L'entrevue - Les deux solitudes d'Olivier Todd
Français ou Anglais, il a mis une vie à le savoir. Il est avant tout observateur du monde comme il va. Pas celui de l'information à toute vitesse, à tout instant, à coups de scoops. Car Olivier Todd est au journalisme ce que le slow-food est à la macdonaldisation de la planète.

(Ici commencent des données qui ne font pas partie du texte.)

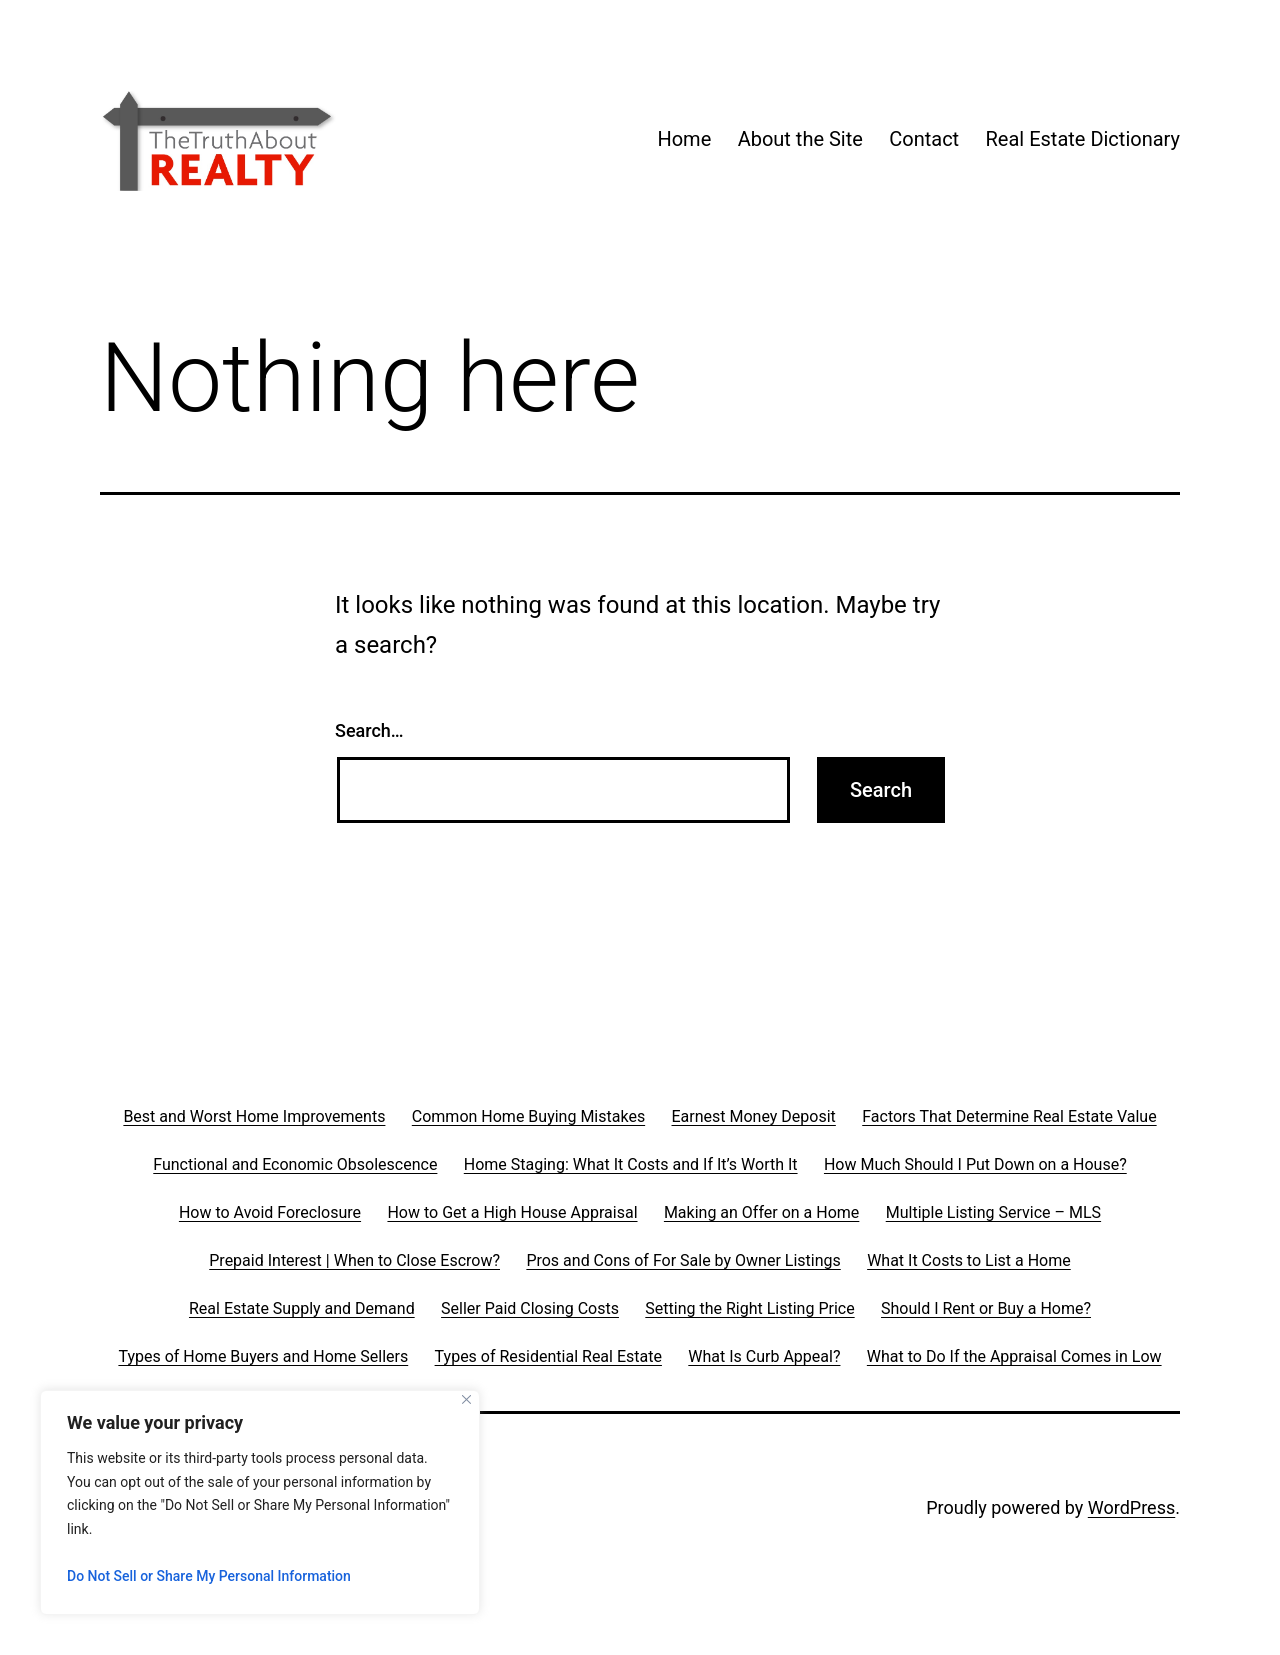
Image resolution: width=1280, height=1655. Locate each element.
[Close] (466, 1399)
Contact (924, 139)
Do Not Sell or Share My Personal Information (209, 1576)
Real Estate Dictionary (1083, 139)
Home (684, 139)
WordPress (1131, 1507)
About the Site (800, 139)
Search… (369, 730)
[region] (260, 1502)
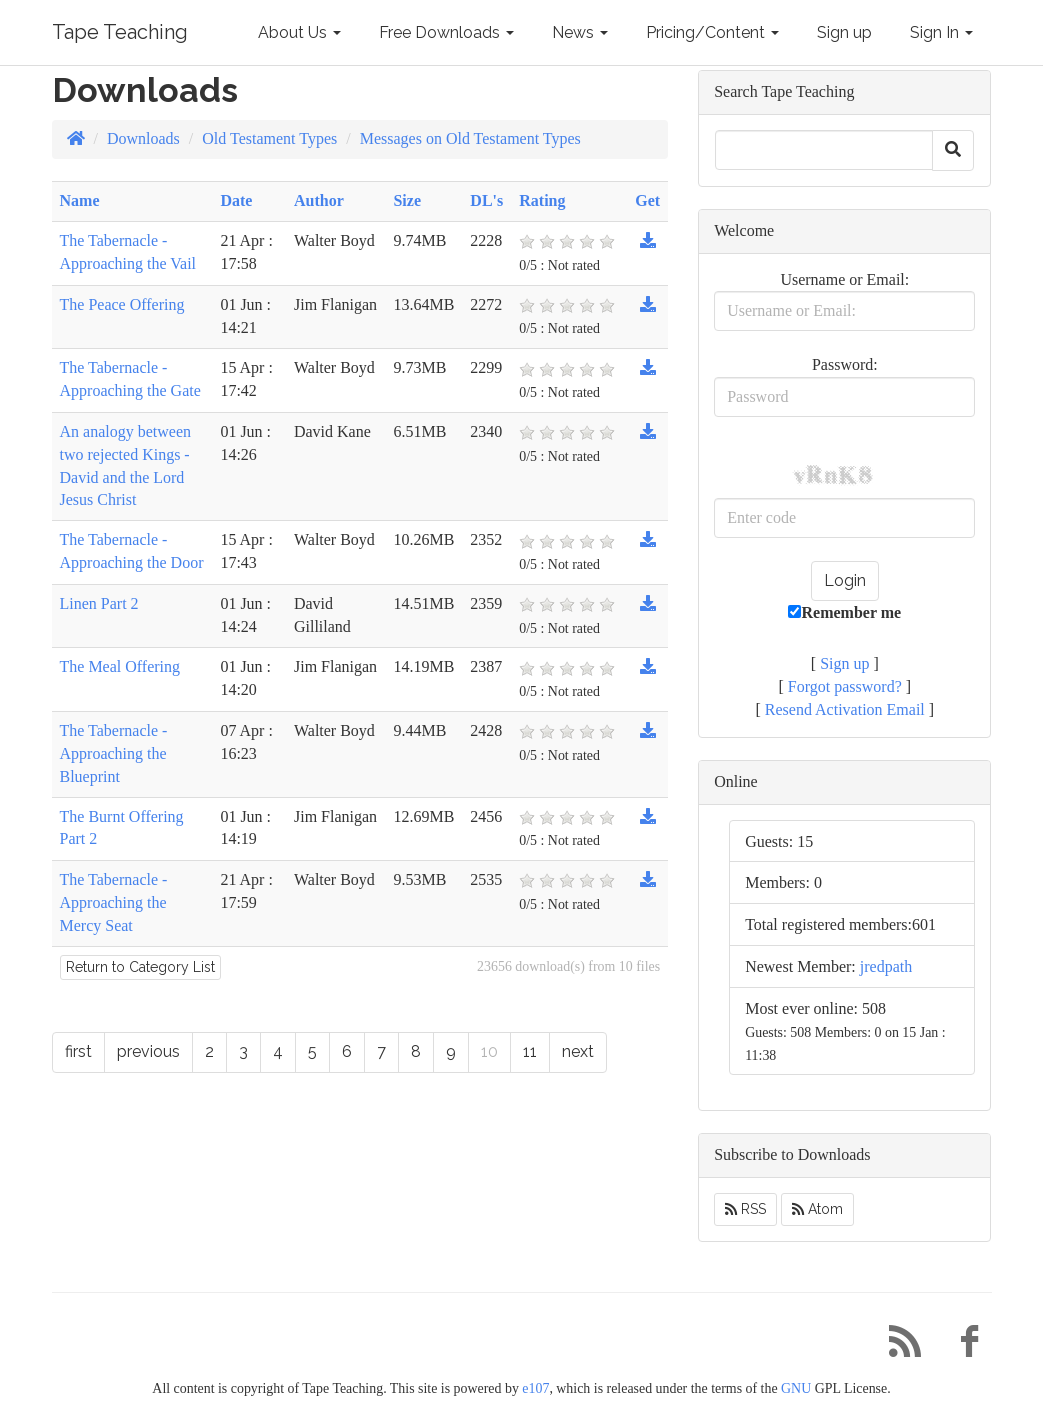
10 (489, 1051)
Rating (542, 200)
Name (80, 200)
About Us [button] (299, 32)
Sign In (941, 32)
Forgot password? (845, 686)
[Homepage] (76, 138)
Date (236, 200)
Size (407, 200)
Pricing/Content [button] (712, 32)
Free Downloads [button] (446, 32)
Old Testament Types (269, 138)
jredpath (886, 966)
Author (319, 200)
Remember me (844, 612)
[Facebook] (962, 1346)
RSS (745, 1209)
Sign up (844, 32)
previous (148, 1051)
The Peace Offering (122, 304)
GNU (796, 1388)
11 (530, 1051)
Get (647, 200)
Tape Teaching (120, 32)
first (78, 1051)
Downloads (143, 138)
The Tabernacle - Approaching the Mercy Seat (114, 902)
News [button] (580, 32)
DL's (486, 200)
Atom (817, 1209)
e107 (535, 1388)
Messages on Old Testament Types (470, 138)
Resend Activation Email (845, 709)
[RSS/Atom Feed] (898, 1346)
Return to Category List (140, 967)
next (578, 1051)
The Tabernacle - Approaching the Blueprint (114, 753)
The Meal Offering (120, 666)
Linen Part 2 (99, 603)
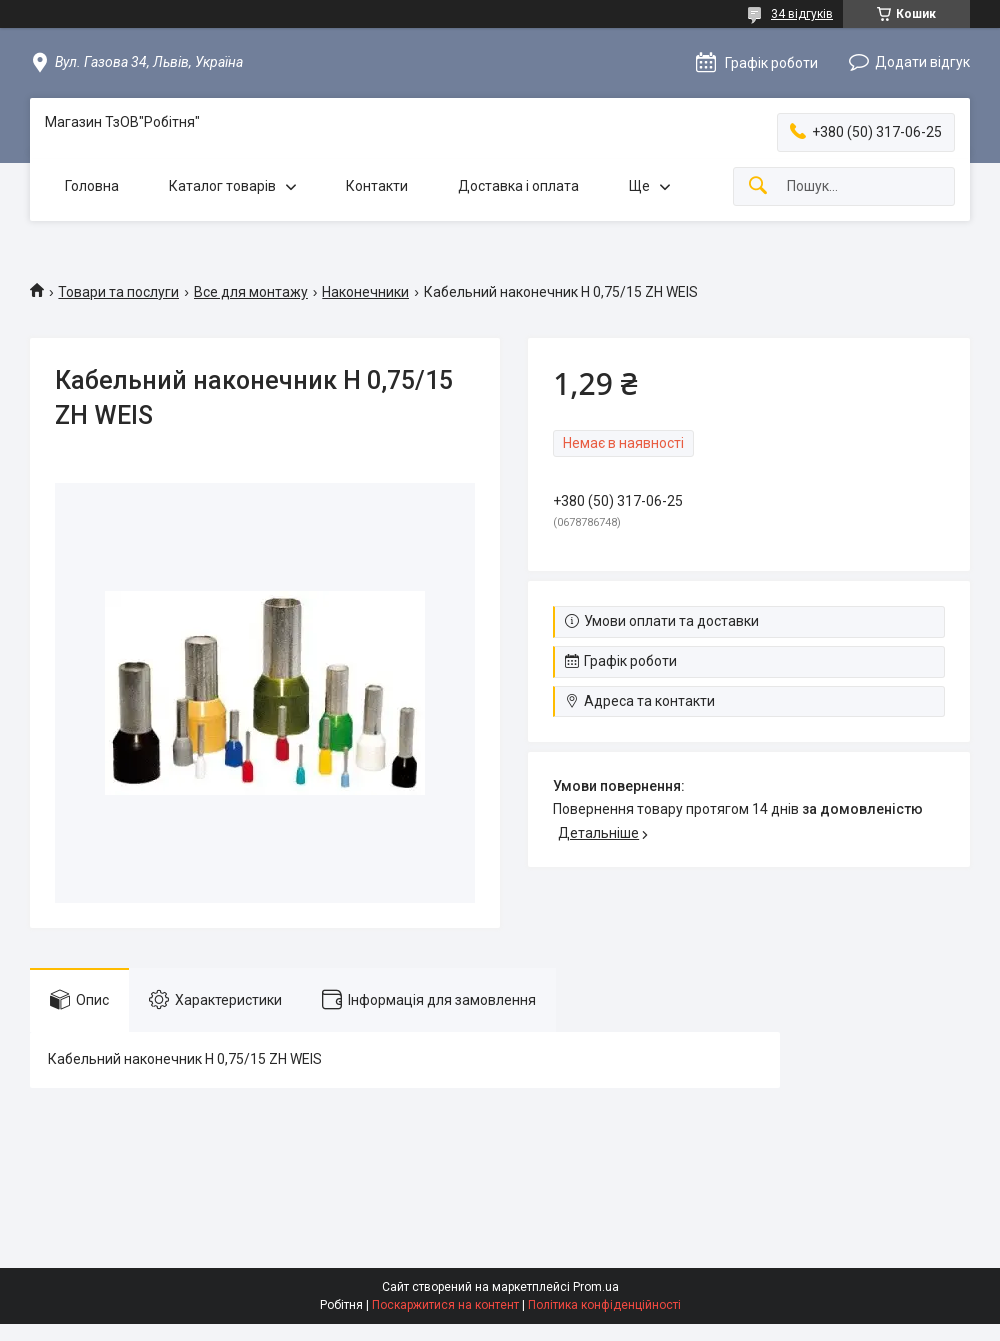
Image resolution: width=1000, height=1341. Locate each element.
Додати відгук (922, 62)
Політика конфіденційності (604, 1305)
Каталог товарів (222, 186)
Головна (92, 186)
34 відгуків (802, 14)
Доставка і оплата (518, 186)
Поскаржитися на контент (445, 1305)
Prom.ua (596, 1287)
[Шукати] (758, 186)
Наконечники (365, 292)
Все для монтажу (251, 292)
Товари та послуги (118, 292)
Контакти (377, 186)
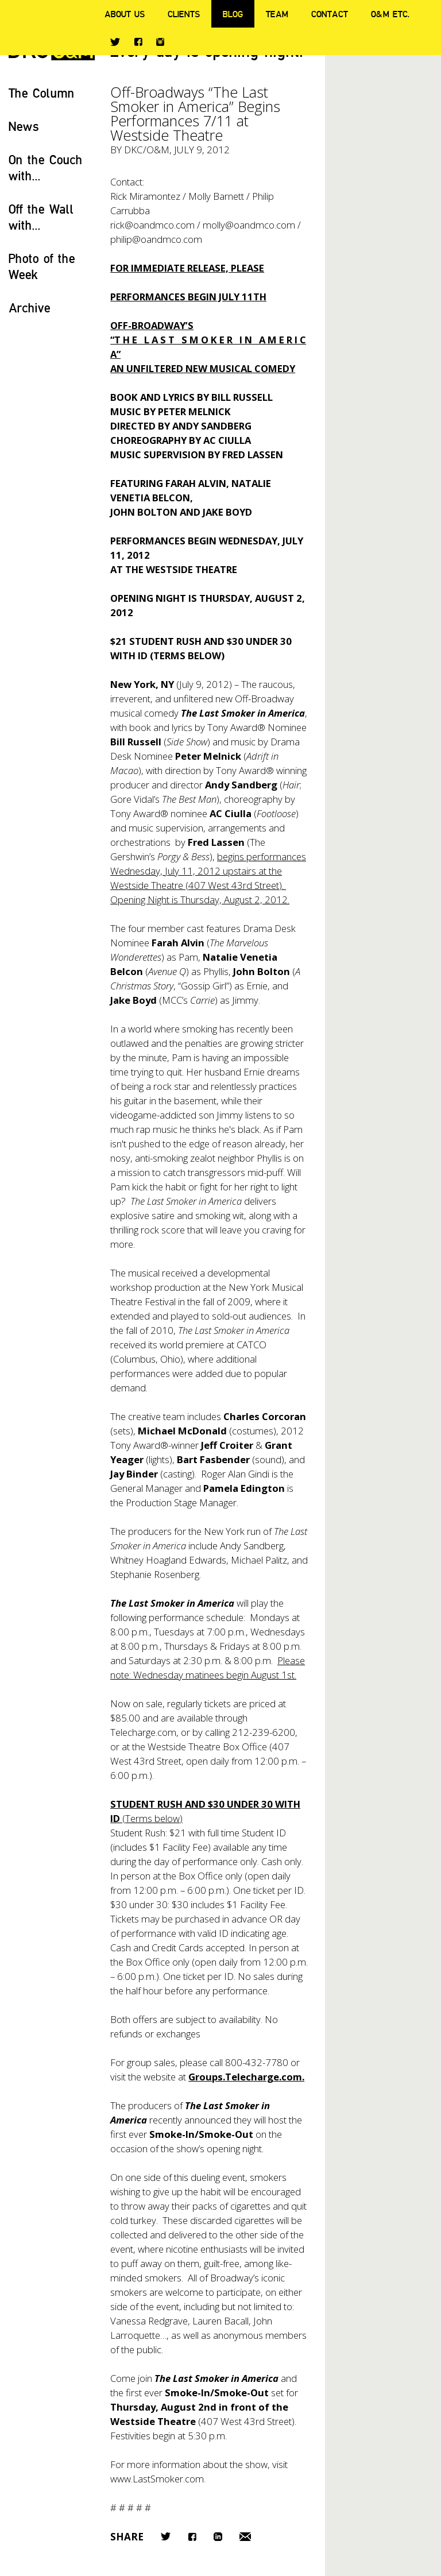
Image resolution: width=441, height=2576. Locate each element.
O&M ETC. (390, 14)
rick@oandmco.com (152, 224)
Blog (233, 14)
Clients (184, 14)
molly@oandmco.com (249, 224)
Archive (30, 307)
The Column (42, 92)
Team (277, 14)
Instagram (160, 42)
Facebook (138, 41)
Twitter (115, 42)
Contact (329, 14)
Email (245, 2536)
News (24, 126)
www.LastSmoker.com (157, 2478)
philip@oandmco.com (156, 239)
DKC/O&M (146, 149)
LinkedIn (218, 2536)
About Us (125, 14)
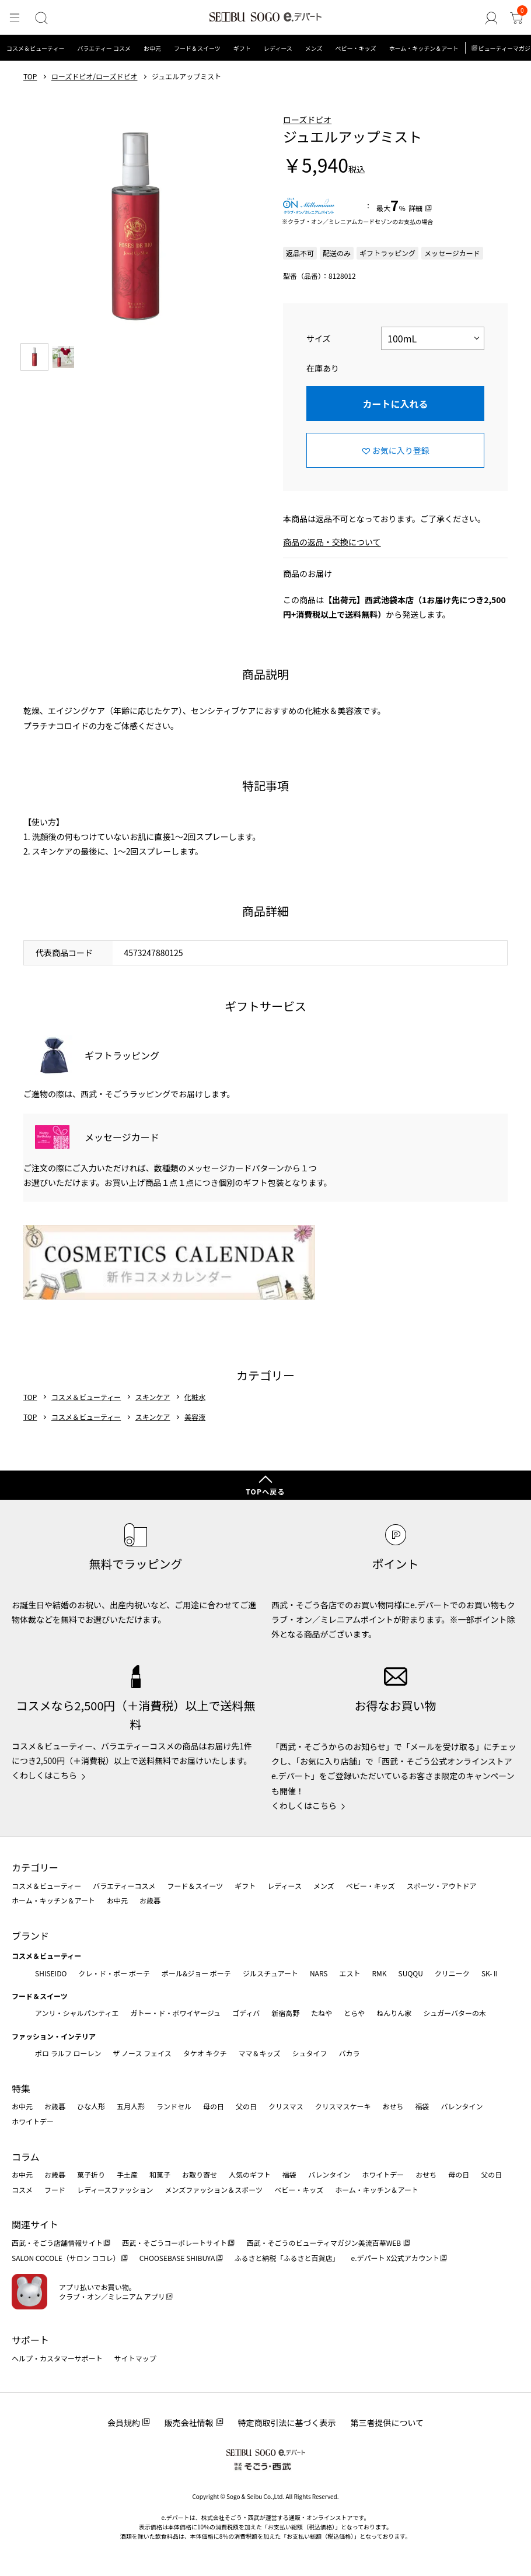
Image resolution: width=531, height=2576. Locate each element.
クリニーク (452, 1973)
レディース (278, 48)
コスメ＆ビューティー (35, 48)
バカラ (349, 2053)
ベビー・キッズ (355, 48)
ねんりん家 (393, 2013)
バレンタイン (462, 2106)
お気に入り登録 (400, 450)
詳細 (415, 208)
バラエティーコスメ (124, 1886)
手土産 (127, 2174)
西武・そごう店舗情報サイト (57, 2243)
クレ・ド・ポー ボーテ (114, 1973)
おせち (392, 2106)
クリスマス (285, 2106)
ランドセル (173, 2106)
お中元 (152, 48)
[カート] (517, 18)
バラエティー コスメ (104, 48)
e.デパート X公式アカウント (395, 2258)
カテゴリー (35, 1867)
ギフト (242, 48)
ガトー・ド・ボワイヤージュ (175, 2013)
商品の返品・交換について (332, 542)
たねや (321, 2013)
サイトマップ (135, 2358)
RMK (379, 1973)
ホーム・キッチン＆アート (423, 48)
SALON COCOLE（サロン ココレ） (66, 2258)
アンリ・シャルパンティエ (76, 2013)
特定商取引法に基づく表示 (287, 2422)
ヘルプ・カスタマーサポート (57, 2358)
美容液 (194, 1417)
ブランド (30, 1936)
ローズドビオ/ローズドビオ (94, 76)
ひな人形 (91, 2106)
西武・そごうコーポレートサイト (174, 2243)
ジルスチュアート (270, 1973)
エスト (349, 1973)
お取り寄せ (199, 2174)
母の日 (213, 2106)
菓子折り (91, 2174)
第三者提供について (387, 2422)
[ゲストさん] (494, 18)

Paris — En bon Britannique, Olivier Todd prend souvent le thé. Avec le général qui voulait sa peau pendant la guerre d'Algérie, avec le communiste qu'il a vertement insulté dans la rue, et même avec John Saul, l'époux de l'ex-gouverneure générale du Canada Adrienne Clarkson. Il aime se donner le temps de la réflexion, loin de la dictature du rythme du monde.
Alors quand il parle de son livre de souvenirs, c'est dans l'intimité de son salon, du côté de Saint-Germain-des-Prés. Mais ce n'est pas une entrevue, c'est une conversation. Répondre aux questions, il le fait parfois. Dire ce qu'il pense avec humour, franchise et émotion, il le fait toujours, comme d'ailleurs dans son nouveau livre qui vient d'arriver au Québec.
Olivier Todd a écrit plusieurs centaines d'articles. Reporter ayant voyagé partout dans le monde, il a été compagnon du Nouvel Observateur naissant, de L'Express, de la BBC et de la télévision française. On se souvient aussi des biographies à succès: Malraux, Camus, Brel. Il a séduit ceux qu'il a rencontrés, les femmes étant nombreuses au palmarès.
Et même Sartre, qui l'a pris sous son aile: «J'étais fasciné par lui, il a eu la gentillesse d'être aimable avec moi. Il a commencé par faire publier mes bouquins et puis il m'a vu régulièrement, même lorsqu'il désapprouvait mes opinions politiques. Il a joué un rôle presque fantasmatique.»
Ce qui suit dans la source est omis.